WORK TASK: Write each entry out again verbatim, pictures excluded.

GIVEN INFORMATION:
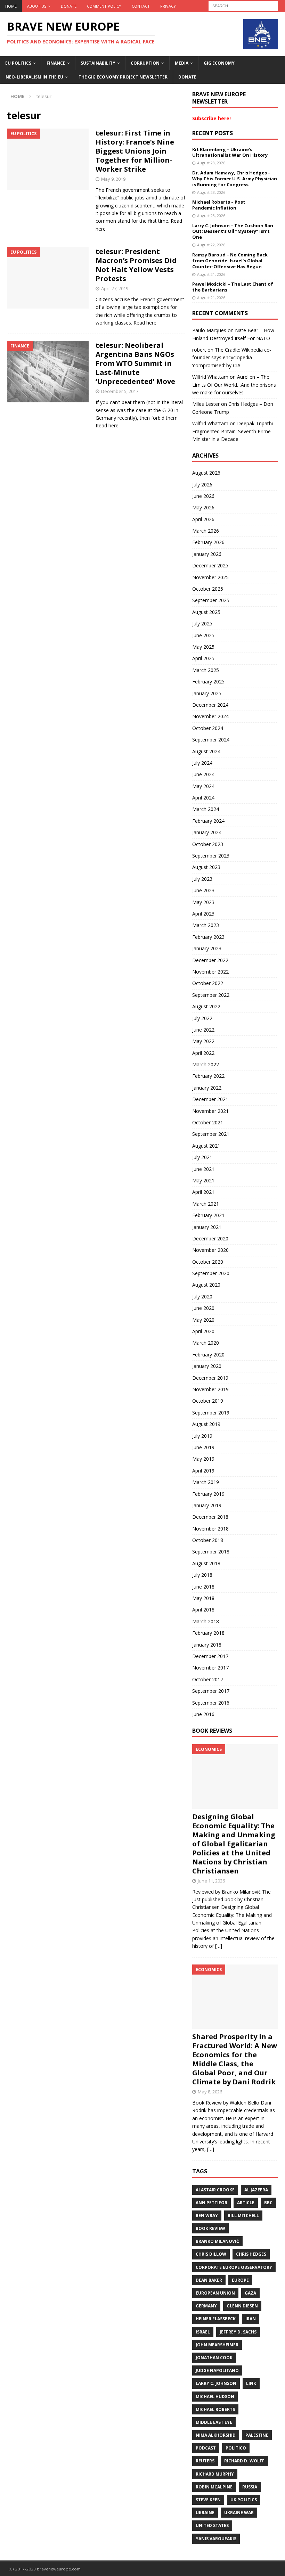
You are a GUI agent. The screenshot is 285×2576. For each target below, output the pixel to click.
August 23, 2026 (211, 162)
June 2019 (203, 1447)
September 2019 (210, 1412)
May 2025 (203, 646)
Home (11, 6)
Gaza (250, 2293)
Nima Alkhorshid (216, 2435)
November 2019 (210, 1389)
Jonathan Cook (214, 2358)
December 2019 (210, 1378)
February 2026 (208, 542)
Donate (68, 6)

RESPONSE TO THE EXERCISE:
You are a GUI agent. The screenshot is 285×2576. For each target below, output the pixel to click.
August 23, 2026 (211, 162)
June 2019 (203, 1447)
September 2019 (210, 1412)
May 2025 (203, 646)
Home (11, 6)
Gaza (250, 2293)
Nima Alkhorshid (216, 2435)
November 2019 (210, 1389)
Jonathan Cook (214, 2358)
December 2019 (210, 1378)
February 2026 (208, 542)
Donate (68, 6)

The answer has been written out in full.